#### Task to complete
Of all the lines in the records below, copy only those that contain the string "computer".

[Dataset entries — start]

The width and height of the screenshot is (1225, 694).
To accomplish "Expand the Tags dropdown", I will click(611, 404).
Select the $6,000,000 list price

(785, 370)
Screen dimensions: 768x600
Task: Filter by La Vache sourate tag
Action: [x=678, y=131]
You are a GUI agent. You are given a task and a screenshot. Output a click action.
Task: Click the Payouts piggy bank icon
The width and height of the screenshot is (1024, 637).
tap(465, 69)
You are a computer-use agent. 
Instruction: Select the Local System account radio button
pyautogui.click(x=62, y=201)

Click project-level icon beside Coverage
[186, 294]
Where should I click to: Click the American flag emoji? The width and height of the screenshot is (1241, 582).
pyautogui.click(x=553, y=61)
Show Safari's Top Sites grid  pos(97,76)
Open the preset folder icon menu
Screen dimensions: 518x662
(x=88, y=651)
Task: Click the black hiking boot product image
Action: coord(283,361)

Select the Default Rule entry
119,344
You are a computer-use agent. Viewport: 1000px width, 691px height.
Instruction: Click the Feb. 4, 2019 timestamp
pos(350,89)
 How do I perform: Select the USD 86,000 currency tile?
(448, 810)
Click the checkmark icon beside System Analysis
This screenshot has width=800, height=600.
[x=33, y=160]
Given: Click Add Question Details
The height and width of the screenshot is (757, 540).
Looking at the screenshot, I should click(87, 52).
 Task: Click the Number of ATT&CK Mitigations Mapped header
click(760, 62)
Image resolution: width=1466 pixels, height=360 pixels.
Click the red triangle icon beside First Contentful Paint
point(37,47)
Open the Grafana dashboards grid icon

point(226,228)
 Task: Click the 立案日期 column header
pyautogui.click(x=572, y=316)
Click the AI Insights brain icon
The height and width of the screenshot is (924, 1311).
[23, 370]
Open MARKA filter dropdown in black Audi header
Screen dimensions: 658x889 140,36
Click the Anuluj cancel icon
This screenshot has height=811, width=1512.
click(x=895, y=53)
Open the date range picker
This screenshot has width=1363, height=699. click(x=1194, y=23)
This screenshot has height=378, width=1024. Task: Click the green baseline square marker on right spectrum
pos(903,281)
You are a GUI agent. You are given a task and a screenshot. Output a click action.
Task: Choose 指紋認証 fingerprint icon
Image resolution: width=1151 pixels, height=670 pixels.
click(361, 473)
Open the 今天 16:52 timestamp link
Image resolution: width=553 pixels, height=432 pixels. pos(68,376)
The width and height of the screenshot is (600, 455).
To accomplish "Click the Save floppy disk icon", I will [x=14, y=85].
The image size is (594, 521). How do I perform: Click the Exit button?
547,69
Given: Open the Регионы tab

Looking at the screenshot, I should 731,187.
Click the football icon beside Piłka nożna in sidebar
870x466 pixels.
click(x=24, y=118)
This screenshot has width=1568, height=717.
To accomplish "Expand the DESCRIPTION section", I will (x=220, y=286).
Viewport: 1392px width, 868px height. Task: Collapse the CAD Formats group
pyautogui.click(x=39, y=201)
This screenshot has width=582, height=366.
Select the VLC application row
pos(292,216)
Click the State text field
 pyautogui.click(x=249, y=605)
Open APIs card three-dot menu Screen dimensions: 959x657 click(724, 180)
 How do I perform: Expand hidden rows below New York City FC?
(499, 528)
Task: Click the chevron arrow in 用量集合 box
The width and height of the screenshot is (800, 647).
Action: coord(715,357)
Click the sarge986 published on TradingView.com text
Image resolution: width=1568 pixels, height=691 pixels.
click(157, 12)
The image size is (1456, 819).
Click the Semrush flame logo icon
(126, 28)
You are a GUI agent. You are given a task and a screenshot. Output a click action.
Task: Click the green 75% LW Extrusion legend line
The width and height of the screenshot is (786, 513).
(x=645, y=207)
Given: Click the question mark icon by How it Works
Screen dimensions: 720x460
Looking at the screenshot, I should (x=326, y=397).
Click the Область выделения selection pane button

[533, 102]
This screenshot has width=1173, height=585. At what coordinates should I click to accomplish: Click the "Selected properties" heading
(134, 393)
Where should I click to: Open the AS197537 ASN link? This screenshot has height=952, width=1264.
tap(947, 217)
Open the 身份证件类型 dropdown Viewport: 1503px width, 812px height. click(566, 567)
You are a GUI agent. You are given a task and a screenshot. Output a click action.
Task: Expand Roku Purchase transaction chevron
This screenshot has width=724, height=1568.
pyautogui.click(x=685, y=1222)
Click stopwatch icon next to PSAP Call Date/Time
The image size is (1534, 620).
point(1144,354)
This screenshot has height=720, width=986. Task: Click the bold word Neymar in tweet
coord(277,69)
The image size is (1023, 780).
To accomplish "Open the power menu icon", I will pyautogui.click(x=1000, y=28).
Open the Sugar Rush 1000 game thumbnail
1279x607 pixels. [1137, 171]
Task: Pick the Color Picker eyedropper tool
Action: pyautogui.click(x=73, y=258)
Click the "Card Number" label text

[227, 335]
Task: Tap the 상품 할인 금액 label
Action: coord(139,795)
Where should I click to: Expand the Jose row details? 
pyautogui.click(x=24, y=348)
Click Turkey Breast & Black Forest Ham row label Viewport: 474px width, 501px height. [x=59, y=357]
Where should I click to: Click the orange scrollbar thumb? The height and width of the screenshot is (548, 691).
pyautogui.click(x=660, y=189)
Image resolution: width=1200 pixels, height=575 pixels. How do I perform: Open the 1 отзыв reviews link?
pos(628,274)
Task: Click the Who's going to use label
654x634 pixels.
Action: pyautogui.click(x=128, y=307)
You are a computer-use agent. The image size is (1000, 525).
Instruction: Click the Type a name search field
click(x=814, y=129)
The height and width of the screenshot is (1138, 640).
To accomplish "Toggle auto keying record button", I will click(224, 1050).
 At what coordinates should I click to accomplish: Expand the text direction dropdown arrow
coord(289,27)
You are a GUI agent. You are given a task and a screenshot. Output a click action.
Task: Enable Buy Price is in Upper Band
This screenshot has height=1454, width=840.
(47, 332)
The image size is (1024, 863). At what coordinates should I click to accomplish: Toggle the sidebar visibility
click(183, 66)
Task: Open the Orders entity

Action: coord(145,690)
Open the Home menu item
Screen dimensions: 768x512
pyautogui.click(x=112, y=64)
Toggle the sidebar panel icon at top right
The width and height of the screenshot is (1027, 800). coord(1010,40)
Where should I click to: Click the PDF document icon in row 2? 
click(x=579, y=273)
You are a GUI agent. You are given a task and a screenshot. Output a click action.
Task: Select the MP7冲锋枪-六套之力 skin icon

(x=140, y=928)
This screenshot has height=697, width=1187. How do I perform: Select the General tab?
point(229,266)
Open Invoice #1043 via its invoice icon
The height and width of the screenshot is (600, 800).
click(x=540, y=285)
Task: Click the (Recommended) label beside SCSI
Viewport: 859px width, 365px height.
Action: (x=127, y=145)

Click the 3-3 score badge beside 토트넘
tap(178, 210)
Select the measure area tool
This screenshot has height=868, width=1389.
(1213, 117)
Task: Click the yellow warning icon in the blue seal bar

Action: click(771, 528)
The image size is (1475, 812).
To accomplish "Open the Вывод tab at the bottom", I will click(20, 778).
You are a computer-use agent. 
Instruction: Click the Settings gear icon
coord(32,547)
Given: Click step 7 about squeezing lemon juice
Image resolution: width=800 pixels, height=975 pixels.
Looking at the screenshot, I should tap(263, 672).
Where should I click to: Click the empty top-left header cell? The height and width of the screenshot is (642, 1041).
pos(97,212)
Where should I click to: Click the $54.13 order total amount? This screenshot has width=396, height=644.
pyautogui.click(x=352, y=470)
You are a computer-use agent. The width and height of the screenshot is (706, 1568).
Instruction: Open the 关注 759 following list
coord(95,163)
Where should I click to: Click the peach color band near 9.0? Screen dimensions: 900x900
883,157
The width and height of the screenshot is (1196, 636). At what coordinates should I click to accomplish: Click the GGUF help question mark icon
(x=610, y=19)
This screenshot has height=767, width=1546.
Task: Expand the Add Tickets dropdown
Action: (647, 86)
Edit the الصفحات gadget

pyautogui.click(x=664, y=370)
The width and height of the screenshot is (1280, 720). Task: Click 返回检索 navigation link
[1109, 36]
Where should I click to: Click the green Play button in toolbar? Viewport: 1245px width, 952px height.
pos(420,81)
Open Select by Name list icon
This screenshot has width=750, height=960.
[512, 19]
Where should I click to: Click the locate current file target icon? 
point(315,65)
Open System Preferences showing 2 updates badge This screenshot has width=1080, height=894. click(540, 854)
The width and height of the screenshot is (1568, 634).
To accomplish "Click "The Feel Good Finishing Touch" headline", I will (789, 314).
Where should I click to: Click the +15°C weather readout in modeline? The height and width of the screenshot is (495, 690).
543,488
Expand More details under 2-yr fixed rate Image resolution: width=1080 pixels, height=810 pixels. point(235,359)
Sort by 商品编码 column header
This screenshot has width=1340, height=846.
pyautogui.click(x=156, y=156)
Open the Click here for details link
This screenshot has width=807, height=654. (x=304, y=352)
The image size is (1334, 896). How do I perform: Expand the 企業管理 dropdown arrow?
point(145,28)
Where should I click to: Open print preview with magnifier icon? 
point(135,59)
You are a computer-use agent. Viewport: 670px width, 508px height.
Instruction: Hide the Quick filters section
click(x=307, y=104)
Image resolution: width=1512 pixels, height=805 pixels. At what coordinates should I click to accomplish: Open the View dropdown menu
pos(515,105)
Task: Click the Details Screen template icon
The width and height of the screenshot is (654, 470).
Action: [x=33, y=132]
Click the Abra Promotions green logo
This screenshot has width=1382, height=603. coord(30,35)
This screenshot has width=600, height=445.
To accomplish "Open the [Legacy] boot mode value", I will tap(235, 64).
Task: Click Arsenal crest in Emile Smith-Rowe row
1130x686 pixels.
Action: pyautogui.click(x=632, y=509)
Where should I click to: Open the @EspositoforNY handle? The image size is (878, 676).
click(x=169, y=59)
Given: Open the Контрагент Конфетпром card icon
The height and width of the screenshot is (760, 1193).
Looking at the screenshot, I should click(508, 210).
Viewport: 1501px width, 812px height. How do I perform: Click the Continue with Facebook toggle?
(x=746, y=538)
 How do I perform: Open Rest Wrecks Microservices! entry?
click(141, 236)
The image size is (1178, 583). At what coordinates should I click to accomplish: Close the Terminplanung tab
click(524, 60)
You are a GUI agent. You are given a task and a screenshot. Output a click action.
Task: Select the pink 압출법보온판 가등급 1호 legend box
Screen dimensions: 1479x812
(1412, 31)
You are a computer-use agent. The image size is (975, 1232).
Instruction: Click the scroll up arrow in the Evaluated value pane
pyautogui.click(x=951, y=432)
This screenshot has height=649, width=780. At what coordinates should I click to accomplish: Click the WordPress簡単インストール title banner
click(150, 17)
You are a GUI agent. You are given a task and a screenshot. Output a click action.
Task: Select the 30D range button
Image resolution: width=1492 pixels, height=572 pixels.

[Dataset entries — finish]

#### Task solution
You are a computer-use agent. 
You are a computer-use agent. Viewport: 1000px width, 691px height.
You are a computer-use agent. The image size is (1000, 525).
You are a computer-use agent. 
You are a computer-use agent. The width and height of the screenshot is (706, 1568).
You are a computer-use agent. Viewport: 670px width, 508px height.
You are a computer-use agent. The image size is (975, 1232).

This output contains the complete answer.